▸ Extract
Note that the boards take a 5V supply through the barrel connector - the pin labelled 3v3 is a low current regulated OUTPUT!
ADF4351 Synthesized Oscillator: Source from eBay (Remember to go for one of the black boards with the 5x2 connector.) http://www.ebay.co.uk/sch/i.html?_from=R40&_sacat=0&_nkw=adf4351&_oac=1
Local Oscillator Filters
Testing has shown that, due to the square wave output of the ADF4351, filtering is needed between the output of the ADF4351 module and the modulator board LO input when used on 146 and 437 MHz. This filter only needs to be a simple low pass filter to remove the third harmonic and no filtering is required on 23cms.
The effect of running without a high pass filter on 146 and 437 is an imbalance in the modulator resulting in reduced MER and RF performance - it does not affect the transmitted spectrum and is OK to put on air.
The project team have designed a small multi band PCB automatically switched to the correct band by the Portsdown software.
A blank PCB is available from the BATC shop - item 4
Full construction details are available here.

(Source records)
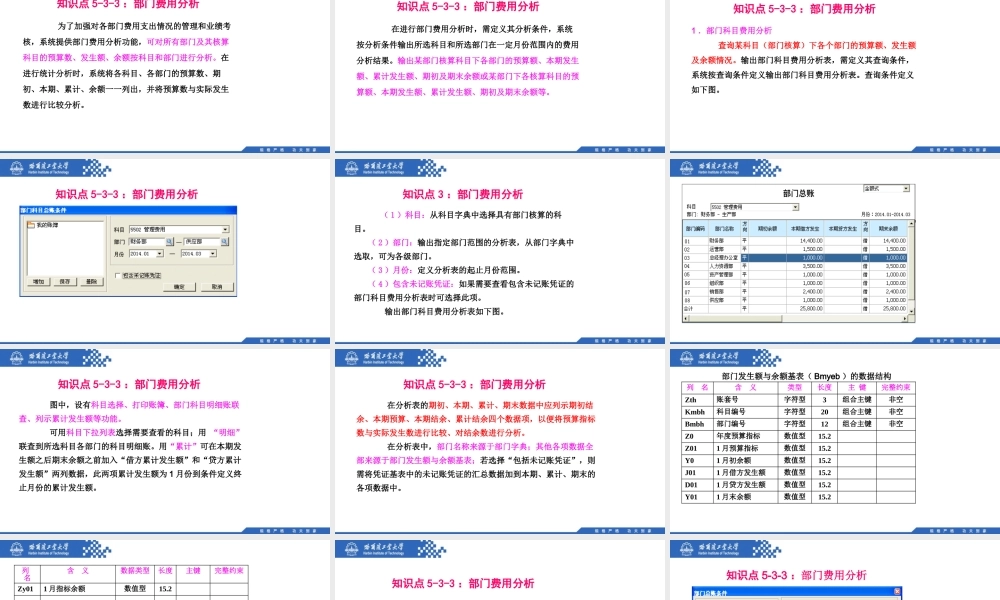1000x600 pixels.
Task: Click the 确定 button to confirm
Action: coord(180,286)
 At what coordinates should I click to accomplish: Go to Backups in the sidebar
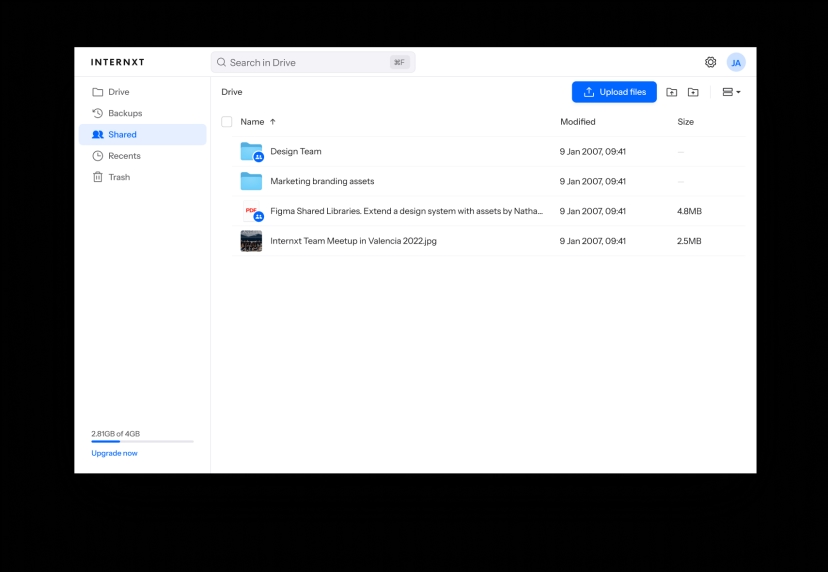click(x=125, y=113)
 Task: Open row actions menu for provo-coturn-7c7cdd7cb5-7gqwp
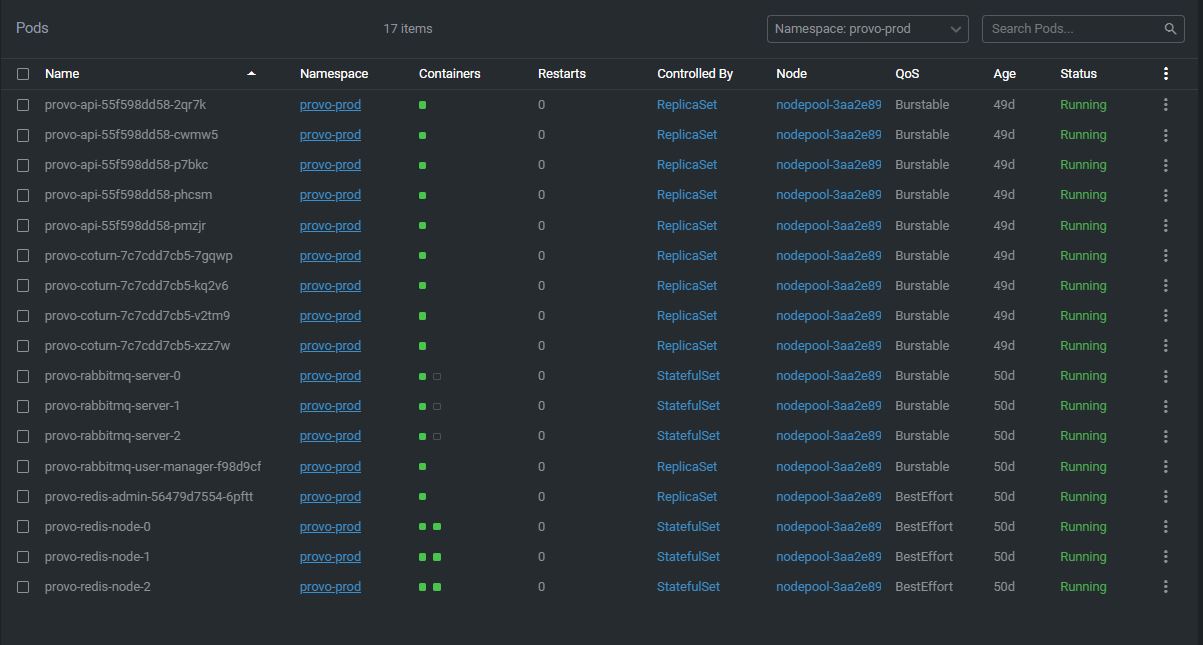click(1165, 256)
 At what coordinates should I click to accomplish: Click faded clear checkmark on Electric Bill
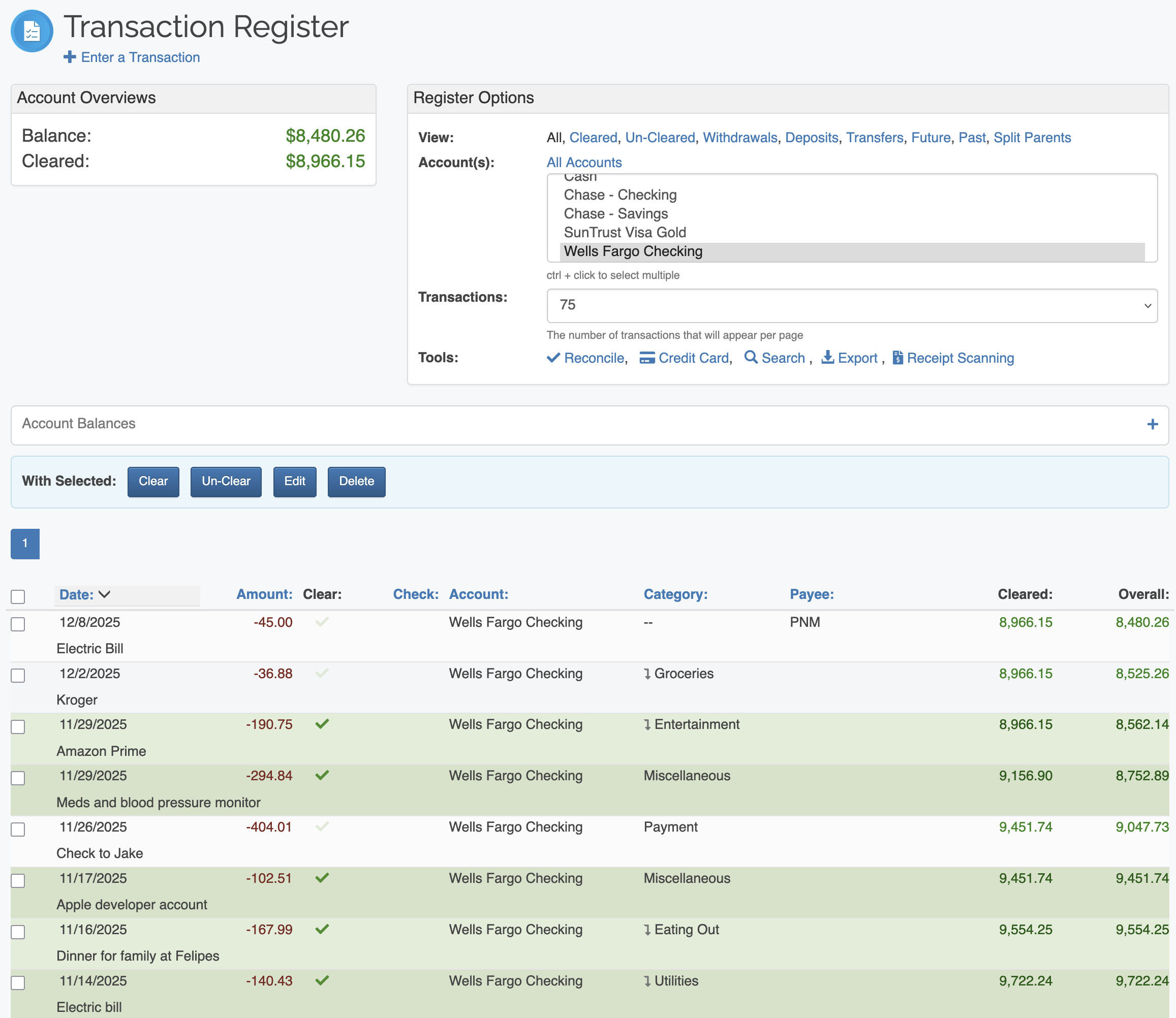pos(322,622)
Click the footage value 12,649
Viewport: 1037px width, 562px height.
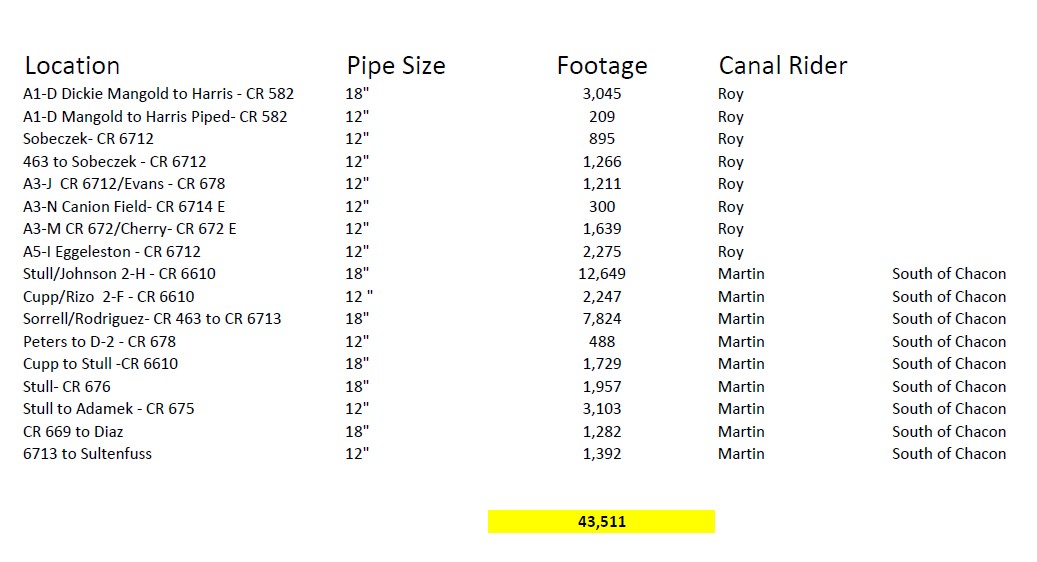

▸ Actions to take
• A. Transcribe the ADF4351 oscillator notes from "The effect of" up to and including "the Portsdown software.".
• B. According to the ADF4351 oscillator notes, what supply voltage do the boards take through the barrel connector?
• C. Resume the ADF4351 oscillator notes from the point where they stop.
The source records aren't needed for any of this work.

▸ Answer list
• A.
The effect of running without a high pass filter on 146 and 437 is an imbalance in the modulator resulting in reduced MER and RF performance - it does not affect the transmitted spectrum and is OK to put on air.
The project team have designed a small multi band PCB automatically switched to the correct band by the Portsdown software.

• B. 5V

• C.
You now have the components for a fully working Portsdown transmitter! See this page for suggestions on how to connect it all up.
However, you will need a camera and audio input to transmit pictures and sound.
Raspberry Pi Camera
If you want to transmit live pictures you will need a camera. The standard Pi camera gives excellent results but will need mounting in a housing.
Raspberry Pi Camera: CPC Farnell http://cpc.farnell.com/raspberry-pi/rpi-8mp-camera-board/raspberry-pi-camera-board-8mp/dp/SC14028
Optional RPi camera Extension Lead Kit
The RPi camera gives excellent results, but only comes with a short ribbon cable to connect it to the RPi.
It is possible to use some higher quality HDMI leads (the ground connections all need to be made) to extend the camera lead - this does NOT mean the signal out of the camera is HDMI, it is actually "Camera Serial Interface Type 2 (CSI-2)". We are just using HDMI cable as a useful extension lead.
Kits are available to connect a female HDMI connector to the RPi camera connector, and another female to the camera, allowing the use of domestic 1, 2 and 3m HDMI leads.
RPi Camera HDMI Lead Extension Kit: https://www.tindie.com/products/freto/pi-camera-hdmi-cable-extension/
There are 2 modifications that can be made to enable lower quality HDMI leads (those without all the ground connections made, or even the CEC wire on pin 13 missing) to be used. Full details of these modifications are available here.
Composite Video Capture Device
The transmitter is also capable of working with a USB-connected “EasyCap” dongle to capture PAL composite video from camcorders and analogue mixers etc.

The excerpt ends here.